Sanatçı kimliğiyle her türlü olumsuz örneği sergileyenler ergen mi?
İnancıma küfür edenler kaç yaşında?
Sinemada 7 yaş üstüne uygun olarak işaretlenmiş filimde olumsuz temaları işleyenler kaç doğumlu?
Lütfen artık gençliğe laf söylemeyi bırakın da yetişkinlere bakın ve ‘Sizler bu ülkenin geleceğisiniz!’ gibi klişe sloganlardan vazgeçin. Çünkü sizler bu ülkenin bugünüsünüz. Siz uyanıp yaşadığınız günü bile kurtaramazken, yarınları kurtarma işini niçin bizlere ihale ediyorsunuz? Çarpık ilişkiler ile dolu dizilere reyting rekoru kırdıran sizlersiniz… Kan damlayan, şiddet kusan rezil senaryoları siz yazdırıyorsunuz… Evlilik gibi kutsal bir müesseseyi, evlilik programlarında virane bir gecekonduya dönüştüren yine sizlersiniz… Youtube fenomenlerini seyrediyoruz diye ağlaşıyorsunuz ama o fenomenlere film çektirip parayı götüren yine sizlersiniz… Siz, futbol maçlarında kavga edenleri el üstünde tutup, okulda kavga edenleri disipline gönderenlersiniz… Her türlü rezilliği özgürlük olarak sunan, cinsiyetsiz bir toplum özlemiyle yanıp tutuşan yazarların kitaplarını okurken, bir yandan ailenin öneminden bahsedemezsiniz… Size bir şey söyleyeyim mi?
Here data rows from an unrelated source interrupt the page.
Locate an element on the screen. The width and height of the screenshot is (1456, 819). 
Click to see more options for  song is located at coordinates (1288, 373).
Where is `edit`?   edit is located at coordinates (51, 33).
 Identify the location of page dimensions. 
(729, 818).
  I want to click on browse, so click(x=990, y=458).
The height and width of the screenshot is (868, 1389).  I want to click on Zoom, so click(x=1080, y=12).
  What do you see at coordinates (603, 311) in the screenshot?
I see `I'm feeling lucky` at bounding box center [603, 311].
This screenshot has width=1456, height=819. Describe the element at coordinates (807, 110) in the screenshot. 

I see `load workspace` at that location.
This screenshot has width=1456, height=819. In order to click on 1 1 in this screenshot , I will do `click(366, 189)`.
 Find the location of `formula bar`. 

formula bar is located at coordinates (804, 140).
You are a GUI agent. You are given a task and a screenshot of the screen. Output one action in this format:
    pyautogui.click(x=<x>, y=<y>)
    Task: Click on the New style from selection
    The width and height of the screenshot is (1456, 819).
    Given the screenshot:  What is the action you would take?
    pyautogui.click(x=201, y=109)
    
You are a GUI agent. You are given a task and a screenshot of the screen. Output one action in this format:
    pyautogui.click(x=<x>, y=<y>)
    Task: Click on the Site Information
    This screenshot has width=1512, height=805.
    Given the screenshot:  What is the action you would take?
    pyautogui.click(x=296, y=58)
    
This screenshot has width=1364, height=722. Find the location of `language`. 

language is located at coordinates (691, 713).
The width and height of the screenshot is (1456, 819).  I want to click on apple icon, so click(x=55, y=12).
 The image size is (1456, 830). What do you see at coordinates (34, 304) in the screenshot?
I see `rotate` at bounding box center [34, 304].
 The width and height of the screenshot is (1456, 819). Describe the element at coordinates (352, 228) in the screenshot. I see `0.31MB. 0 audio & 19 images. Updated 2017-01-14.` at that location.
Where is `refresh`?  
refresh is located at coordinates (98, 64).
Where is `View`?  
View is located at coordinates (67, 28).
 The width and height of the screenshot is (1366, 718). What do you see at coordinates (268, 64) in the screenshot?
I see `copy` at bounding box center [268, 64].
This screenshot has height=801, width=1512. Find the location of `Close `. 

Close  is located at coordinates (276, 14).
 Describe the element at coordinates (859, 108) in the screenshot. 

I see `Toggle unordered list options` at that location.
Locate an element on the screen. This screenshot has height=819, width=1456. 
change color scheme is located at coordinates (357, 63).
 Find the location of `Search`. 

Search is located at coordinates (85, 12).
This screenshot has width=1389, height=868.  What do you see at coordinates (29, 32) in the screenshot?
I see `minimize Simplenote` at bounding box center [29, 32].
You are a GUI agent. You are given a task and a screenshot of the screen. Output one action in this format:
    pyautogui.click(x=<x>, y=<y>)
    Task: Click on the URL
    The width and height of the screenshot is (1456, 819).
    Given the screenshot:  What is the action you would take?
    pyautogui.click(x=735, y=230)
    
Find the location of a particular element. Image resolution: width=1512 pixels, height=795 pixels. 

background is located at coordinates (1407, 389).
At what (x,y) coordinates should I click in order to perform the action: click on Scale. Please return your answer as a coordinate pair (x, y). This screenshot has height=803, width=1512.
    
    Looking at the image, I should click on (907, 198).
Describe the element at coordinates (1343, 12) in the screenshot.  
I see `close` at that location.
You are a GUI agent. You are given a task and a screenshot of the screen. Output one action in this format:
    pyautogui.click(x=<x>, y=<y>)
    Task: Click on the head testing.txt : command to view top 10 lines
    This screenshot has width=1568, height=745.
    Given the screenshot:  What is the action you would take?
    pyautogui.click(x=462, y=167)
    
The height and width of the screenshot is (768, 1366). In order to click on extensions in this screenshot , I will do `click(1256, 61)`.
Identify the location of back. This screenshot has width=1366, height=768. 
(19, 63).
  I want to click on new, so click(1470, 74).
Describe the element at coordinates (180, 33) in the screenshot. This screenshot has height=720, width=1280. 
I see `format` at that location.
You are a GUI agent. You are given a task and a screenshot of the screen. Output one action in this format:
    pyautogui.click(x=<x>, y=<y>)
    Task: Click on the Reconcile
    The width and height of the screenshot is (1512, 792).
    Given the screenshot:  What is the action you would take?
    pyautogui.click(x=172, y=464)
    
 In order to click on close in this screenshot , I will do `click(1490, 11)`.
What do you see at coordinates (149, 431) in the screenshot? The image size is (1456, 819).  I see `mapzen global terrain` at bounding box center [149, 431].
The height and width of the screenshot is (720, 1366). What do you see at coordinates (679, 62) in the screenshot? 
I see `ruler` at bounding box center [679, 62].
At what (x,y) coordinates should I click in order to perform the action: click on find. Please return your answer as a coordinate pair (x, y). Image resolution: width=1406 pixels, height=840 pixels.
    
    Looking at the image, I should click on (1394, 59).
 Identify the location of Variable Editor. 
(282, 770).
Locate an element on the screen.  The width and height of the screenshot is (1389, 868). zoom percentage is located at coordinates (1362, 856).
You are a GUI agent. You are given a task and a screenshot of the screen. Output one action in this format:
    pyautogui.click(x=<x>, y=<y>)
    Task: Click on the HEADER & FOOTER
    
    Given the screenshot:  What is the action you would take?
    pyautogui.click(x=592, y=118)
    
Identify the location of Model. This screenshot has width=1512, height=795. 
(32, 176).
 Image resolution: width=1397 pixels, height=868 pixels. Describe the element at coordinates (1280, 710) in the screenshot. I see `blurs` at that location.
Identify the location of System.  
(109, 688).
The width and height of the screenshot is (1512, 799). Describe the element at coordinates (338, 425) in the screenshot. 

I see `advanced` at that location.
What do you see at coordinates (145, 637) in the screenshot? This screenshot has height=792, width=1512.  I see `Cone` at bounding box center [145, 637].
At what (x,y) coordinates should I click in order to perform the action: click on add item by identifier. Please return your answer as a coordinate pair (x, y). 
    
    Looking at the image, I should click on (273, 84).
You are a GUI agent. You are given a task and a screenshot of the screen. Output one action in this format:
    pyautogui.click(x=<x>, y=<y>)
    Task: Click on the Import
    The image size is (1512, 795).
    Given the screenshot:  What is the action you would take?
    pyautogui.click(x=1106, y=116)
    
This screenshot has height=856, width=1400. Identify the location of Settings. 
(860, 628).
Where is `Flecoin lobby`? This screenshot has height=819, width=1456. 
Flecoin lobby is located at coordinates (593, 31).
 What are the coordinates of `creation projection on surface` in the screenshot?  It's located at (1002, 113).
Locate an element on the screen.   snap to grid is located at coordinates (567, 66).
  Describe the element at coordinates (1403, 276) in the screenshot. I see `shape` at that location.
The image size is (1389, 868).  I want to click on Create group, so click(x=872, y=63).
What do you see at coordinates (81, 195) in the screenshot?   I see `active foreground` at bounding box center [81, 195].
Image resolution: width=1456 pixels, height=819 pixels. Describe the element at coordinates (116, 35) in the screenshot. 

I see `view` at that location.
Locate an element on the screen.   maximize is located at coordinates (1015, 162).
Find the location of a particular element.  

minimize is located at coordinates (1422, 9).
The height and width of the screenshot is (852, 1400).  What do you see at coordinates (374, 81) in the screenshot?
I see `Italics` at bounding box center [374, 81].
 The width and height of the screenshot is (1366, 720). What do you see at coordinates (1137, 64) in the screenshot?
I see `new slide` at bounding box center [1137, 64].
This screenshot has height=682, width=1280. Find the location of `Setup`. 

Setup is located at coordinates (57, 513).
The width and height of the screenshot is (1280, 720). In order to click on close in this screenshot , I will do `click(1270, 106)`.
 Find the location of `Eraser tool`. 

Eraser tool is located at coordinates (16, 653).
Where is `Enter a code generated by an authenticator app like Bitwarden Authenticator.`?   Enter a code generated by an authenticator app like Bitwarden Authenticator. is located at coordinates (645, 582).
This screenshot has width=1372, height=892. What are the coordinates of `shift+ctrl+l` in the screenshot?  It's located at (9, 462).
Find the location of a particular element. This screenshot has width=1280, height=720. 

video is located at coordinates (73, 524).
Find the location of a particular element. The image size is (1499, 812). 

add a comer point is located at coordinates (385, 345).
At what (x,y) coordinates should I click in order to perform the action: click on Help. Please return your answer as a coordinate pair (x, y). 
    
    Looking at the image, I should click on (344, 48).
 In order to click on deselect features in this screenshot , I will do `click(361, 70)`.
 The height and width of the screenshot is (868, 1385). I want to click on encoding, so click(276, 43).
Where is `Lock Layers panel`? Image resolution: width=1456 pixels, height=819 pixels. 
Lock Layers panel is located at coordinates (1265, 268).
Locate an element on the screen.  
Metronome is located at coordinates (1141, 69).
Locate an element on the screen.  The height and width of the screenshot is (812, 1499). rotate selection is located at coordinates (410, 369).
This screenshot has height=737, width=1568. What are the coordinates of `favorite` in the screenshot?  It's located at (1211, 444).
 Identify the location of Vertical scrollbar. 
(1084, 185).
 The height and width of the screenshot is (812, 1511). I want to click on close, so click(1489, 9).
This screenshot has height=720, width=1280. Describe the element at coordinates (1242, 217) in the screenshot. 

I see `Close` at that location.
Yeni nesil pırıl pırıl… Hiçbir sıkıntı yok… Asıl sıkıntı, yeni nesle eski kaliteli nesilleri unutturan yetişkinlerde… Son iki yılda kaç tane gerçek Türk filmi çekilmiş ve geçmişi anlatıyor? Kitapçıların çok satanlar rafındaki kitaplardan kaç tanesi gençlere ecdadını sevdirmek için yazılmış? Siz dedelerinizin emanetine sahip çıksaydınız biz de yarınları emanet olarak kabul ederdik belki! ama şu durumda hiç emanet alacak durumumuz da yok! Kusura bakmayın.’ şeklinde kaleme alınmış bir yazıdan bahsetmekteyim. Belki bu demece rastlayanlarınız olmuştur ama ilk defa burada okuyanların da yaratacağı sinerji ile ben şimdi sadece bu gence değil tüm gençlere havacılık perspektifinden seslenmek istiyorum:
Biz havacılar şunu biliriz. ‘Havacılık kuralları kanla yazılmıştır.’ Dolayısı ile havacılıkta kurallar nettir, güncellenir ve zaman içerisinde geliştirilir. Bu nedenledir ki kurallara bağlı kalmak son derece önemlidir. İster hosteslik ister hostluk mülakatlarında gerekli olan boy standardı konusunda olsun, gerek ekip kaynak yönetimi yetkinliğine sahipliğinizin ölçümlendiği ‘HTA’ denilen psikolojik testler olsun, gerekse kişilik özelliklerinizin analizi olsun hiç fark etmez; mühim olan bir kural vardır ve o kurala uyulmadıkça havacılık aksiyonlarında ve süreçlerinde aksaklık yani kanama doğacaktır. Bu konu direk uçağınızda taşıyacağınız yolcuya aksedeceğinden ve insan hayatı söz konusu olacağından son derece önemlidir. Bakın bugün Nepal’de düşen uçakta kaç kişi kayıp olmuştur…
Başarı ise kansız gelen bir olgu ile süslenmelidir. Dolayısı ile bu noktada gerek yazımın başında sizlere arz ettiğim 21 yaşındaki gencimizin tespitleri olsun gerekse havacılık mülakatlarında son zamanlarda sosyal medyada bulunan serzenişler olsun yetişkinlere bir demeç vermek gerek….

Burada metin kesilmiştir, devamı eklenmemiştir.